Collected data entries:
============================================================
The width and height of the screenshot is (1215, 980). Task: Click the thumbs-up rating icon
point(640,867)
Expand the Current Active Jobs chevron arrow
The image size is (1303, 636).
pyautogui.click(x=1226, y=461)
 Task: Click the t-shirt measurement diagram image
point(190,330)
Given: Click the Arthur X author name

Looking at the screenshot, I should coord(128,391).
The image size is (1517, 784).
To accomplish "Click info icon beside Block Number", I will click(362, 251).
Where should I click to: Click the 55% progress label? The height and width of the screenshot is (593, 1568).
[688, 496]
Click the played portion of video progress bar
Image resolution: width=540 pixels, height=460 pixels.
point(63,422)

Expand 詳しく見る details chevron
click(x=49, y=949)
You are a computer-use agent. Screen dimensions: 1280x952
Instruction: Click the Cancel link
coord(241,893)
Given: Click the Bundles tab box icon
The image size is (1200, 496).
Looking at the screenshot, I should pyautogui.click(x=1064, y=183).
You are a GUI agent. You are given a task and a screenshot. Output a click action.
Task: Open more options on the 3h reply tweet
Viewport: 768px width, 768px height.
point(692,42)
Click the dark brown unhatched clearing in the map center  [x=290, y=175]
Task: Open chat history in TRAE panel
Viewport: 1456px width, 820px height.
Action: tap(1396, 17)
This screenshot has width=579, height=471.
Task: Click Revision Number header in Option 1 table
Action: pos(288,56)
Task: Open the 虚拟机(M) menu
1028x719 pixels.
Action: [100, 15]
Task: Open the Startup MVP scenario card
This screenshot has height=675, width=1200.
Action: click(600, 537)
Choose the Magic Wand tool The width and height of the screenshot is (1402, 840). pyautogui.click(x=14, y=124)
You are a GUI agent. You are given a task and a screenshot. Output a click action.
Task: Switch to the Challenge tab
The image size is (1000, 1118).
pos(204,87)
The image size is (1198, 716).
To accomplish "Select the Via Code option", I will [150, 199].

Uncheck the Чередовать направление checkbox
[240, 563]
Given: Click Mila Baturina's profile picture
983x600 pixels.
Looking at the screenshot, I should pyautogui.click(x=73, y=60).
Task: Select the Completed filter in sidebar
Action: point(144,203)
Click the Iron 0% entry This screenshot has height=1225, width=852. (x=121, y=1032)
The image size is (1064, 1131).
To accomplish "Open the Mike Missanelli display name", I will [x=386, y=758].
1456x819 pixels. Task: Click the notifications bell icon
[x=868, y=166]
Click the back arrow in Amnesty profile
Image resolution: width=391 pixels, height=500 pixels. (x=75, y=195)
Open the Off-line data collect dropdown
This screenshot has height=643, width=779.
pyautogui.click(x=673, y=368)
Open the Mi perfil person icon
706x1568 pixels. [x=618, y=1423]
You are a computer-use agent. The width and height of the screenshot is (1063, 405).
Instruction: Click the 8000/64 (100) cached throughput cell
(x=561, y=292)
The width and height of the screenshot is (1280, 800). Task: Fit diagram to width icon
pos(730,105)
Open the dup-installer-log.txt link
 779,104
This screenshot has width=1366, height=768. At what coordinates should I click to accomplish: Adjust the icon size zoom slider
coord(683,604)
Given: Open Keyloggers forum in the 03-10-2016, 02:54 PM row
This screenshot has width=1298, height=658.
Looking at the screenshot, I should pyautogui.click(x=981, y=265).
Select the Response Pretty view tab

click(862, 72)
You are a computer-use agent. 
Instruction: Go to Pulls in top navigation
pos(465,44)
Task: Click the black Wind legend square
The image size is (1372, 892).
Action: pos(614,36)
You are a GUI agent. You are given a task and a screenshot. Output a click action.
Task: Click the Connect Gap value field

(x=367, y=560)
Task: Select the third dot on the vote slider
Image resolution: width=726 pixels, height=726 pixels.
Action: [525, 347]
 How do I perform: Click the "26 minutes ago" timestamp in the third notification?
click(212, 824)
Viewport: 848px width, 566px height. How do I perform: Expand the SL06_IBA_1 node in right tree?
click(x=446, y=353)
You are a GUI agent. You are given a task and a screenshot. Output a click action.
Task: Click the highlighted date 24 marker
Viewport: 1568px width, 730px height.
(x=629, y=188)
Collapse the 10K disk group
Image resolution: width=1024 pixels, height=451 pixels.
============================================================
§ EXERCISE DETAILS:
Of the records above, copy each line that includes "computer".

§ OUTPUT:
You are a computer-use agent. Screen dimensions: 1280x952
You are a computer-use agent. The width and height of the screenshot is (1063, 405).
You are a computer-use agent. 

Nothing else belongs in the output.